_Required action:_
Using the listing below, set down exactly the lines starting at the line that contains "Given: Select shoulder value 23 for size XL" and ending at the line that contains "Given: Pin the Project manager panel", both included, and no others.

● ● ● ● ● ● ●

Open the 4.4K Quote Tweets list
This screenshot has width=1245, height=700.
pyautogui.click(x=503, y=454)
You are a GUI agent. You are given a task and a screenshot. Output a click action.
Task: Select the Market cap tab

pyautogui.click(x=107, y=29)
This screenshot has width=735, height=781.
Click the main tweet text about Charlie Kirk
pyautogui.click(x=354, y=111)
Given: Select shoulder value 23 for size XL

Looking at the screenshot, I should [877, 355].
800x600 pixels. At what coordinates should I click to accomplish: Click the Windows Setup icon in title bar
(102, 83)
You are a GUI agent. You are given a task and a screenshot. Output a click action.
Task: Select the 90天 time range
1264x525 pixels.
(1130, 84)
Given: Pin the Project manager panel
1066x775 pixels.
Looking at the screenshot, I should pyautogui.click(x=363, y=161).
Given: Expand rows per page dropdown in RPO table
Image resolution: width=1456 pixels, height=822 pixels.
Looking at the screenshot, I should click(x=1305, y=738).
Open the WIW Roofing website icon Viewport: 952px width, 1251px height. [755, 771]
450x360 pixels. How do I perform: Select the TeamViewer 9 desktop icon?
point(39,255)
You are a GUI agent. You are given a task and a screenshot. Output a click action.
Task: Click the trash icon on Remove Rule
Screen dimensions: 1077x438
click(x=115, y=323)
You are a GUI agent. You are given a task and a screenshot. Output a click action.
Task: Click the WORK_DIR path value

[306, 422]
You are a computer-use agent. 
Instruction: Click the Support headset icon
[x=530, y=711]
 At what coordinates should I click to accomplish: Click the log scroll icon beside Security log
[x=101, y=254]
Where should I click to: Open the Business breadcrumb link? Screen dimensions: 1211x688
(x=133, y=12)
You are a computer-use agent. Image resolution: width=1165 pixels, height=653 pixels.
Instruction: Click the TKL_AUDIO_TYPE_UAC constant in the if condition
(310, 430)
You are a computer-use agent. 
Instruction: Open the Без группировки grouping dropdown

● ● ● ● ● ● ●

_Solution:_
Given: Select shoulder value 23 for size XL

Looking at the screenshot, I should [877, 355].
800x600 pixels. At what coordinates should I click to accomplish: Click the Windows Setup icon in title bar
(102, 83)
You are a GUI agent. You are given a task and a screenshot. Output a click action.
Task: Select the 90天 time range
1264x525 pixels.
(1130, 84)
Given: Pin the Project manager panel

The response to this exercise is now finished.